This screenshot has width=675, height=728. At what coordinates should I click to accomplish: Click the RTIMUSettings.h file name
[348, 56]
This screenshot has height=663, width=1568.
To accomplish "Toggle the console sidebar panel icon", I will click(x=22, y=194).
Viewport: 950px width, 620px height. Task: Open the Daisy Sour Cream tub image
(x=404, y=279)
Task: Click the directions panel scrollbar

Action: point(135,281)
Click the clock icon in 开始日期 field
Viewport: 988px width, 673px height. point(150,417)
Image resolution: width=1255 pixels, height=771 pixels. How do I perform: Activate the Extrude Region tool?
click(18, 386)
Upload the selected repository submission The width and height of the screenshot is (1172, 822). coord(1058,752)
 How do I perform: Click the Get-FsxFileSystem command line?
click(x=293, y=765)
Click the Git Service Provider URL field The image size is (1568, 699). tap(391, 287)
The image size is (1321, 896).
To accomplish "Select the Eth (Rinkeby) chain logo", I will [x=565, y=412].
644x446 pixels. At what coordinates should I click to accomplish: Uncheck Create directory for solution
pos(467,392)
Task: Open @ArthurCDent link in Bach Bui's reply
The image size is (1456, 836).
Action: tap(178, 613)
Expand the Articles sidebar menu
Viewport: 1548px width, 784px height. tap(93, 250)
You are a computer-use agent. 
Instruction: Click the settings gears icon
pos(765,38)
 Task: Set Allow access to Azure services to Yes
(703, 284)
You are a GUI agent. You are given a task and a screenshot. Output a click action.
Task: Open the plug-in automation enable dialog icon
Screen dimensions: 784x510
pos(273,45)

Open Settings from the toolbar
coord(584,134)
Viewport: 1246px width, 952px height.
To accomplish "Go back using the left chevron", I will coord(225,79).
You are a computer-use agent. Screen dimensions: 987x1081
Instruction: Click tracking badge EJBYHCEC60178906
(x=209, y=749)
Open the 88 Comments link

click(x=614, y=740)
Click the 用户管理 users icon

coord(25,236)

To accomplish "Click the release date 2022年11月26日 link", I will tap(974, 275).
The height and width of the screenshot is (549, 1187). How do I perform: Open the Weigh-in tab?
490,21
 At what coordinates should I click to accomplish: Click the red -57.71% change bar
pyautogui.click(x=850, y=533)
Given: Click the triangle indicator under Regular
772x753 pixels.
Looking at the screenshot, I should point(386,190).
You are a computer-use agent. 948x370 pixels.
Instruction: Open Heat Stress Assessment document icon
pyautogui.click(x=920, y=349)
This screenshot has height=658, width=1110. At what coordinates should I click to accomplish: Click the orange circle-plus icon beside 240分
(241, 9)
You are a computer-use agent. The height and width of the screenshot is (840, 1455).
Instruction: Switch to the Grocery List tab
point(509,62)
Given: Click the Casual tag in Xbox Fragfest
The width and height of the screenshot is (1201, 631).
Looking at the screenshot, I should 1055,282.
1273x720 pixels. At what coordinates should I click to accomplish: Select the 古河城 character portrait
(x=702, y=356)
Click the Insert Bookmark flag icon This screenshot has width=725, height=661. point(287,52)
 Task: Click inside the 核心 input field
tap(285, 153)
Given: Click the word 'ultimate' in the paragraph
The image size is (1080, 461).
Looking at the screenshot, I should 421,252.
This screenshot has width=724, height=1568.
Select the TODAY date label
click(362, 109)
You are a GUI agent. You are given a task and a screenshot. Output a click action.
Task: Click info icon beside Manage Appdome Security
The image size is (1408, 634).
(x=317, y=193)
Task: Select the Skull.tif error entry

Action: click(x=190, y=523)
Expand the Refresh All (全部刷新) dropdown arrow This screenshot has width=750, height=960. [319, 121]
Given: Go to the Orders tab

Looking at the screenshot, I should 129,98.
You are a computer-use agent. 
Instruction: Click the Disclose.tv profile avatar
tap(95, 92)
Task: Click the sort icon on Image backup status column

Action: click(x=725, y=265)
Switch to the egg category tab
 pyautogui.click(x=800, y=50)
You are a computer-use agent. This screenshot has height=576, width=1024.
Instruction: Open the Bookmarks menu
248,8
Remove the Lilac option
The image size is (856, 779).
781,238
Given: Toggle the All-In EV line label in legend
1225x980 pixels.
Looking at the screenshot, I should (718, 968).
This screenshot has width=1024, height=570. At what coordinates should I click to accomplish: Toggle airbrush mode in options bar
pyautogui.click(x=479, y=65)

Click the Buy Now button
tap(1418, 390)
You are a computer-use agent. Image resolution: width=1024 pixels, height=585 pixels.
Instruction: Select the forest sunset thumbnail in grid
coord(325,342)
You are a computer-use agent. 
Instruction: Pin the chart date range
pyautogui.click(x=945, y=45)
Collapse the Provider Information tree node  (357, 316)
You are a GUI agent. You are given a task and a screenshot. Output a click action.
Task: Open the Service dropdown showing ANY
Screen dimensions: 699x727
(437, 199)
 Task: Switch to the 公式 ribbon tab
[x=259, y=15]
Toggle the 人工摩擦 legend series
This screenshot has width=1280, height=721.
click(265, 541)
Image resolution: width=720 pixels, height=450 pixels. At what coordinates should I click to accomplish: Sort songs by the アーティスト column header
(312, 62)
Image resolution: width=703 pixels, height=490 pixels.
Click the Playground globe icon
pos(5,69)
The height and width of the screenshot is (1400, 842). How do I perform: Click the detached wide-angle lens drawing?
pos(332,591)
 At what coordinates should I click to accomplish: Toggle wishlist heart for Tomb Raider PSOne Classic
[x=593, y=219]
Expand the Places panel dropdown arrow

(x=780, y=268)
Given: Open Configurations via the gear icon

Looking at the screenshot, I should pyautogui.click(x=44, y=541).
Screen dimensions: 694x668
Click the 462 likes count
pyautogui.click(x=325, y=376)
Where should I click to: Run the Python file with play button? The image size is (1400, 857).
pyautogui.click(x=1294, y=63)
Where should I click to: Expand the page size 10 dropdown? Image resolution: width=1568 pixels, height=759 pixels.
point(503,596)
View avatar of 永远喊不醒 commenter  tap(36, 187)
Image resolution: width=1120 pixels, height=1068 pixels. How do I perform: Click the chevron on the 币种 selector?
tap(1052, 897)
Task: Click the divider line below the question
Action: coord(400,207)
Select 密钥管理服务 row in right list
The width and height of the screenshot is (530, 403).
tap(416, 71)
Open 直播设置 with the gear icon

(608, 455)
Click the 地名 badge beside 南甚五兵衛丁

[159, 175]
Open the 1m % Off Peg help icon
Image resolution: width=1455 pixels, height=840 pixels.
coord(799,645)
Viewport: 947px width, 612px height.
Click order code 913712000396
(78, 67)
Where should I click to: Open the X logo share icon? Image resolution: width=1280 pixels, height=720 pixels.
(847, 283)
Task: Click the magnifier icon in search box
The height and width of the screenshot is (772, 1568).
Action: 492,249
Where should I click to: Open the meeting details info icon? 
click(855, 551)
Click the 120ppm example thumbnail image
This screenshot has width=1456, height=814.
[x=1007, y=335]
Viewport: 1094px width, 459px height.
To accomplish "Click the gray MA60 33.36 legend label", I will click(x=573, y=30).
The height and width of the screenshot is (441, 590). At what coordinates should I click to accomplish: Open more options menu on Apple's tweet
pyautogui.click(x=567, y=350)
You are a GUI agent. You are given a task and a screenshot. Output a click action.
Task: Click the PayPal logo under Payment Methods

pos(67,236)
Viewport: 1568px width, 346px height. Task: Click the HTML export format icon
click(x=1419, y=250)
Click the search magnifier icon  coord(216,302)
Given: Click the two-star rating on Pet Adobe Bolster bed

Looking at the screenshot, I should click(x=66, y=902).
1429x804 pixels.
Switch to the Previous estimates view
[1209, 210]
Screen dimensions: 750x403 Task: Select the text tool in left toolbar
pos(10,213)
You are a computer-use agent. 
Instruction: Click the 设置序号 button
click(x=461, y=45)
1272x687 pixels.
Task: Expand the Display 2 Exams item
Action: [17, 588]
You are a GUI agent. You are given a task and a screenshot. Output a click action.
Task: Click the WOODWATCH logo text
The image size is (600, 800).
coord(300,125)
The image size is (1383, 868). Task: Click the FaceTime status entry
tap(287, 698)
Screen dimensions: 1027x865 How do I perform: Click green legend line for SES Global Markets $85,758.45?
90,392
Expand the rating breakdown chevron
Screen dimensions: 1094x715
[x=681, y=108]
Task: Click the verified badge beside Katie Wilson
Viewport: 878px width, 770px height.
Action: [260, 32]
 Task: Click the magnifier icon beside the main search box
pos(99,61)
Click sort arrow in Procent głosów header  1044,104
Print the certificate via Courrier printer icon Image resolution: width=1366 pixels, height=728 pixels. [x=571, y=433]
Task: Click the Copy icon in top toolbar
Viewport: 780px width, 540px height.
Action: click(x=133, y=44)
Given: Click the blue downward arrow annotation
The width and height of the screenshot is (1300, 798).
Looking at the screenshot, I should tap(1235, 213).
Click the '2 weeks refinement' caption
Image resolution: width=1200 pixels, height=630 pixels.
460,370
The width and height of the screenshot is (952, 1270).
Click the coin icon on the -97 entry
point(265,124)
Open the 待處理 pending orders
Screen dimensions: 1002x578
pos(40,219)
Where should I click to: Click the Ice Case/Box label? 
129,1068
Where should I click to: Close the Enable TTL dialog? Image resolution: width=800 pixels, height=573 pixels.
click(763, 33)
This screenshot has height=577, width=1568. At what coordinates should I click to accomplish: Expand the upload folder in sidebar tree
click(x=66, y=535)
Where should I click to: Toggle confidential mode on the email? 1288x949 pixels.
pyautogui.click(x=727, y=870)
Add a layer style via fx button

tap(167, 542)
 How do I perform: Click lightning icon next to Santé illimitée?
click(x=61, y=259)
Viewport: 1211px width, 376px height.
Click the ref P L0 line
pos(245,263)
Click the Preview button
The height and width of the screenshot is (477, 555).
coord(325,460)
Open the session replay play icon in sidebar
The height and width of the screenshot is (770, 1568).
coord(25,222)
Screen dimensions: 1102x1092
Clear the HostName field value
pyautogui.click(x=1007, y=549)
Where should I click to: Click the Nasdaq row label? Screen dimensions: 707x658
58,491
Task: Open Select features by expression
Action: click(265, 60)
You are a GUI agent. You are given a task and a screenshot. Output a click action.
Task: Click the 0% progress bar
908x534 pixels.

_ _ _ _ _ _ _

WHAT IS REQUIRED:
Only the lines from the one containing "Click the ref P L0 line" through the last line of the records above are to be reproduced, exactly and with both ends included.

WRITTEN REPLY:
Click the ref P L0 line
pos(245,263)
Click the Preview button
The height and width of the screenshot is (477, 555).
coord(325,460)
Open the session replay play icon in sidebar
The height and width of the screenshot is (770, 1568).
coord(25,222)
Screen dimensions: 1102x1092
Clear the HostName field value
pyautogui.click(x=1007, y=549)
Where should I click to: Click the Nasdaq row label? Screen dimensions: 707x658
58,491
Task: Open Select features by expression
Action: click(265, 60)
You are a GUI agent. You are given a task and a screenshot. Output a click action.
Task: Click the 0% progress bar
908x534 pixels.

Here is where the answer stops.